Record excerpts:
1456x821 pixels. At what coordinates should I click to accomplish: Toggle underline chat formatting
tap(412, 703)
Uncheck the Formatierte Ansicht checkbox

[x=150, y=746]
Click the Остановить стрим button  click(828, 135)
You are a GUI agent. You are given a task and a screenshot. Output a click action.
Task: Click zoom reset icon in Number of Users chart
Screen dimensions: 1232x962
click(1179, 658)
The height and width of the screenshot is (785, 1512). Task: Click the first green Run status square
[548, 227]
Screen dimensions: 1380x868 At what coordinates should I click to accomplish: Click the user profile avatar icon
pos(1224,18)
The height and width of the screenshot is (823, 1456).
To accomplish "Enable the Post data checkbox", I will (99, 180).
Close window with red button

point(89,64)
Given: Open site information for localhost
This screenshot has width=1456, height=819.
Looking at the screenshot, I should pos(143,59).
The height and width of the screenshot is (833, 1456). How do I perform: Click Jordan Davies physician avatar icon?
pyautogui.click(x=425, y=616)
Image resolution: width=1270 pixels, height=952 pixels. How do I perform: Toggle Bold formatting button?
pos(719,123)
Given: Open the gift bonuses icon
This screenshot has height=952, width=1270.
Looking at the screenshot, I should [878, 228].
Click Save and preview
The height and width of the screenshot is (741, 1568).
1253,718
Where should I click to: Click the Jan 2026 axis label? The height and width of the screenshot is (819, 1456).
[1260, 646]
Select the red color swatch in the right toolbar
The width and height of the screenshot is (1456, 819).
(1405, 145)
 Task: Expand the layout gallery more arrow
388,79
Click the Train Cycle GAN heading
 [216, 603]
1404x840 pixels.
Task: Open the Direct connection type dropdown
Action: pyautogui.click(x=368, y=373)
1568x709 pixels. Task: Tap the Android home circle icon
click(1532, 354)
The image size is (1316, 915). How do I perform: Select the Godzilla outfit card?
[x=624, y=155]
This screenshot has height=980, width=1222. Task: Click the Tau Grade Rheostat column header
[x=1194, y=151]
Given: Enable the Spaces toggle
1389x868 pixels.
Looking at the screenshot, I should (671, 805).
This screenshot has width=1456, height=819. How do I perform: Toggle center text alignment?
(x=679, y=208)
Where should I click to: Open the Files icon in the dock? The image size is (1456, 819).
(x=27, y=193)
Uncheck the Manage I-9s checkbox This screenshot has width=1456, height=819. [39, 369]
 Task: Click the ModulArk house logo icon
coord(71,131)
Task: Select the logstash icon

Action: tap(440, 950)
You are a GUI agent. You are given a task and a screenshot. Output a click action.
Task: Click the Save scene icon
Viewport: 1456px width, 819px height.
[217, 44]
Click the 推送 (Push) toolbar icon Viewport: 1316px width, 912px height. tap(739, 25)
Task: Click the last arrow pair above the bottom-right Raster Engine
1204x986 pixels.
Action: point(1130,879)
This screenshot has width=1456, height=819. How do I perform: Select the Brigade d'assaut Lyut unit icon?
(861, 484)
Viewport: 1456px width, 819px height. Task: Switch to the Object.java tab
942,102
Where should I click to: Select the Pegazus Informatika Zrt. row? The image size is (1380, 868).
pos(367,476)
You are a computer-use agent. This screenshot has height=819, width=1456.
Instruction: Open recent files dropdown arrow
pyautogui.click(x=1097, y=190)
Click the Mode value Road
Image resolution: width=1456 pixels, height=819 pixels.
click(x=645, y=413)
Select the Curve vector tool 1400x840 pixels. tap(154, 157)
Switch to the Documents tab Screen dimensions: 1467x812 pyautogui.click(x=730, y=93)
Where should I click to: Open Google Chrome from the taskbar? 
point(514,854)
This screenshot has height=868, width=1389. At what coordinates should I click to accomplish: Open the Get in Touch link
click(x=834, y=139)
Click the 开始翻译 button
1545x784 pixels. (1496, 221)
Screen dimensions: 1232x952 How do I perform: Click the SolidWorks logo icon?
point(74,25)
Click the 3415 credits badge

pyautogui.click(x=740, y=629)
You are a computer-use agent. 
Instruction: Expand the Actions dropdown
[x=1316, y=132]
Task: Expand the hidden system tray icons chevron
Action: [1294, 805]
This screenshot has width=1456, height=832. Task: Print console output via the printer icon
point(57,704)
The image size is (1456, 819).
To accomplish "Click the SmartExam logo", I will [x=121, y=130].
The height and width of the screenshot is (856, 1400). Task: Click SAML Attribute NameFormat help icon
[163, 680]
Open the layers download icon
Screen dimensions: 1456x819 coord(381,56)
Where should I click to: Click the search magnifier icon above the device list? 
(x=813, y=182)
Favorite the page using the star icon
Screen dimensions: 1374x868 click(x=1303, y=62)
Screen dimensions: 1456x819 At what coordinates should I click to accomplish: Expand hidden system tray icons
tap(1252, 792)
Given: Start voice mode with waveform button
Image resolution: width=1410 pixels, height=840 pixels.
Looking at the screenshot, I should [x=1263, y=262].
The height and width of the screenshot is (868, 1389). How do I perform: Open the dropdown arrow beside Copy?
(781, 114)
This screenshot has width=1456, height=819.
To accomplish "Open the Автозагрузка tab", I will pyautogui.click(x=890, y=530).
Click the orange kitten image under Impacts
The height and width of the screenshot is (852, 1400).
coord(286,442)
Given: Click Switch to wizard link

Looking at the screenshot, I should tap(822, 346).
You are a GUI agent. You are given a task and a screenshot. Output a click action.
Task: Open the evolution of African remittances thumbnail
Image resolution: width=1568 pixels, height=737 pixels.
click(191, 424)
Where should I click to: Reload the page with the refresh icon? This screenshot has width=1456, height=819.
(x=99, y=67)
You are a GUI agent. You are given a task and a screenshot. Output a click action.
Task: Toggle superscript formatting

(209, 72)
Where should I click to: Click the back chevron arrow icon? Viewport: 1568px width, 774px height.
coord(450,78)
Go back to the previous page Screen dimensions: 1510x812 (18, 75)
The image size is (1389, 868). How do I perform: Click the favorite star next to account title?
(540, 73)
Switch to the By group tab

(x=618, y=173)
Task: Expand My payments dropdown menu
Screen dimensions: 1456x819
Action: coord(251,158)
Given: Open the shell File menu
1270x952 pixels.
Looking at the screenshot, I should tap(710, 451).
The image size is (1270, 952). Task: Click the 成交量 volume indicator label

Problem:
Word for word, restate each line of the material.

Task solution:
1456x821 pixels. At what coordinates should I click to accomplish: Toggle underline chat formatting
tap(412, 703)
Uncheck the Formatierte Ansicht checkbox

[x=150, y=746]
Click the Остановить стрим button  click(828, 135)
You are a GUI agent. You are given a task and a screenshot. Output a click action.
Task: Click zoom reset icon in Number of Users chart
Screen dimensions: 1232x962
click(1179, 658)
The height and width of the screenshot is (785, 1512). Task: Click the first green Run status square
[548, 227]
Screen dimensions: 1380x868 At what coordinates should I click to accomplish: Click the user profile avatar icon
pos(1224,18)
The height and width of the screenshot is (823, 1456).
To accomplish "Enable the Post data checkbox", I will (99, 180).
Close window with red button

point(89,64)
Given: Open site information for localhost
This screenshot has width=1456, height=819.
Looking at the screenshot, I should pos(143,59).
The height and width of the screenshot is (833, 1456). How do I perform: Click Jordan Davies physician avatar icon?
pyautogui.click(x=425, y=616)
Image resolution: width=1270 pixels, height=952 pixels. How do I perform: Toggle Bold formatting button?
pos(719,123)
Given: Open the gift bonuses icon
This screenshot has height=952, width=1270.
Looking at the screenshot, I should [878, 228].
Click Save and preview
The height and width of the screenshot is (741, 1568).
1253,718
Where should I click to: Click the Jan 2026 axis label? The height and width of the screenshot is (819, 1456).
[1260, 646]
Select the red color swatch in the right toolbar
The width and height of the screenshot is (1456, 819).
(1405, 145)
 Task: Expand the layout gallery more arrow
388,79
Click the Train Cycle GAN heading
 [216, 603]
1404x840 pixels.
Task: Open the Direct connection type dropdown
Action: pyautogui.click(x=368, y=373)
1568x709 pixels. Task: Tap the Android home circle icon
click(1532, 354)
The image size is (1316, 915). How do I perform: Select the Godzilla outfit card?
[x=624, y=155]
This screenshot has height=980, width=1222. Task: Click the Tau Grade Rheostat column header
[x=1194, y=151]
Given: Enable the Spaces toggle
1389x868 pixels.
Looking at the screenshot, I should (671, 805).
This screenshot has width=1456, height=819. How do I perform: Toggle center text alignment?
(x=679, y=208)
Where should I click to: Open the Files icon in the dock? The image size is (1456, 819).
(x=27, y=193)
Uncheck the Manage I-9s checkbox This screenshot has width=1456, height=819. [39, 369]
 Task: Click the ModulArk house logo icon
coord(71,131)
Task: Select the logstash icon

Action: tap(440, 950)
You are a GUI agent. You are given a task and a screenshot. Output a click action.
Task: Click the Save scene icon
Viewport: 1456px width, 819px height.
[217, 44]
Click the 推送 (Push) toolbar icon Viewport: 1316px width, 912px height. tap(739, 25)
Task: Click the last arrow pair above the bottom-right Raster Engine
1204x986 pixels.
Action: point(1130,879)
This screenshot has width=1456, height=819. How do I perform: Select the Brigade d'assaut Lyut unit icon?
(861, 484)
Viewport: 1456px width, 819px height. Task: Switch to the Object.java tab
942,102
Where should I click to: Select the Pegazus Informatika Zrt. row? The image size is (1380, 868).
pos(367,476)
You are a computer-use agent. This screenshot has height=819, width=1456.
Instruction: Open recent files dropdown arrow
pyautogui.click(x=1097, y=190)
Click the Mode value Road
Image resolution: width=1456 pixels, height=819 pixels.
click(x=645, y=413)
Select the Curve vector tool 1400x840 pixels. tap(154, 157)
Switch to the Documents tab Screen dimensions: 1467x812 pyautogui.click(x=730, y=93)
Where should I click to: Open Google Chrome from the taskbar? 
point(514,854)
This screenshot has height=868, width=1389. At what coordinates should I click to accomplish: Open the Get in Touch link
click(x=834, y=139)
Click the 开始翻译 button
1545x784 pixels. (1496, 221)
Screen dimensions: 1232x952 How do I perform: Click the SolidWorks logo icon?
point(74,25)
Click the 3415 credits badge

pyautogui.click(x=740, y=629)
You are a computer-use agent. 
Instruction: Expand the Actions dropdown
[x=1316, y=132]
Task: Expand the hidden system tray icons chevron
Action: [1294, 805]
This screenshot has width=1456, height=832. Task: Print console output via the printer icon
point(57,704)
The image size is (1456, 819).
To accomplish "Click the SmartExam logo", I will [x=121, y=130].
The height and width of the screenshot is (856, 1400). Task: Click SAML Attribute NameFormat help icon
[163, 680]
Open the layers download icon
Screen dimensions: 1456x819 coord(381,56)
Where should I click to: Click the search magnifier icon above the device list? 
(x=813, y=182)
Favorite the page using the star icon
Screen dimensions: 1374x868 click(x=1303, y=62)
Screen dimensions: 1456x819 At what coordinates should I click to accomplish: Expand hidden system tray icons
tap(1252, 792)
Given: Start voice mode with waveform button
Image resolution: width=1410 pixels, height=840 pixels.
Looking at the screenshot, I should [x=1263, y=262].
The height and width of the screenshot is (868, 1389). How do I perform: Open the dropdown arrow beside Copy?
(781, 114)
This screenshot has width=1456, height=819.
To accomplish "Open the Автозагрузка tab", I will pyautogui.click(x=890, y=530).
Click the orange kitten image under Impacts
The height and width of the screenshot is (852, 1400).
coord(286,442)
Given: Click Switch to wizard link

Looking at the screenshot, I should tap(822, 346).
You are a GUI agent. You are given a task and a screenshot. Output a click action.
Task: Open the evolution of African remittances thumbnail
Image resolution: width=1568 pixels, height=737 pixels.
click(191, 424)
Where should I click to: Reload the page with the refresh icon? This screenshot has width=1456, height=819.
(x=99, y=67)
You are a GUI agent. You are given a task and a screenshot. Output a click action.
Task: Toggle superscript formatting

(209, 72)
Where should I click to: Click the back chevron arrow icon? Viewport: 1568px width, 774px height.
coord(450,78)
Go back to the previous page Screen dimensions: 1510x812 (18, 75)
The image size is (1389, 868). How do I perform: Click the favorite star next to account title?
(540, 73)
Switch to the By group tab

(x=618, y=173)
Task: Expand My payments dropdown menu
Screen dimensions: 1456x819
Action: coord(251,158)
Given: Open the shell File menu
1270x952 pixels.
Looking at the screenshot, I should tap(710, 451).
The image size is (1270, 952). Task: Click the 成交量 volume indicator label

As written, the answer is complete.